Purpose : Choroideremia is a currently incurable X-linked retinal degeneration. Here we report the final results of a non-randomised phase I/II clinical trial assessing retinal gene therapy using an adeno-associated virus serotype 2 (AAV2) vector expressing the choroideremia transgene (REP1) at the 2-year primary endpoint.

Methods : In total 14 patients were recruited, 12 of whom received subretinal gene therapy as per protocol without complications. Doses ranged from 6x10⁹ to 1x10¹¹ genome particles of AAV2.REP1. The primary outcome measure of safety and efficacy was visual acuity at 2 years.

Results : Over the entire group of 14 patients, by 2 years the median visual acuity improved by 4.5 letters in the treated eyes compared with a loss of 1.5 letters in the untreated eyes (p=0.04). For the 12 patients receiving gene therapy without complications, the treated eyes had gained 5.5 letters above their baseline level by 2 years (p=0.02). Compared to the untreated eyes, by 2 years this represented a median 4.5 letter gain in favour of the eyes receiving gene therapy (p=0.001). By this time, 6 of the 12 treated eyes had gained more than one line of vision (>5 letters), compared with none of the 12 untreated eyes. The adverse events in the two patients who were treated off protocol related to surgically induced retinal thinning with under-dosing in one case and inflammation (vitritis and choroiditis) in the other. The complications in these two patients led to visual acuity losses of 15 and 14 letters, respectively by 2 years. Changes to the protocol were made midway through the trial to reduce the chance of these complications occurring in future. These included introduction of an automated subretinal injection system, intra-operative OCT and an extended course of post-operative immune suppression. At the last follow up (range 2-5 years), visual acuity had been maintained or increased in all 12 study eyes that had received gene therapy as per protocol, compared with only 4 of the 12 untreated eyes. This was equivalent to a mean difference of 16.0 letters (>3 lines) between eyes.

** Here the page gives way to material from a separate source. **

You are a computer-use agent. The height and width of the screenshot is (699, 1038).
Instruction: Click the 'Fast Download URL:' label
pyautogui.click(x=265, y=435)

Conclusions : In general, retinal gene therapy for choroideremia appears to be safe. It sustained and improved visual acuity in a cohort of predominantly late stage patients in whom rapid visual acuity loss would ordinarily be predicted. Longer term follow-up in a fully randomised clinical trial is needed to confirm these observations.

This is an abstract that was submitted for the 2018 ARVO Annual Meeting, held in Honolulu, Hawaii, April 29 - May 3, 2018.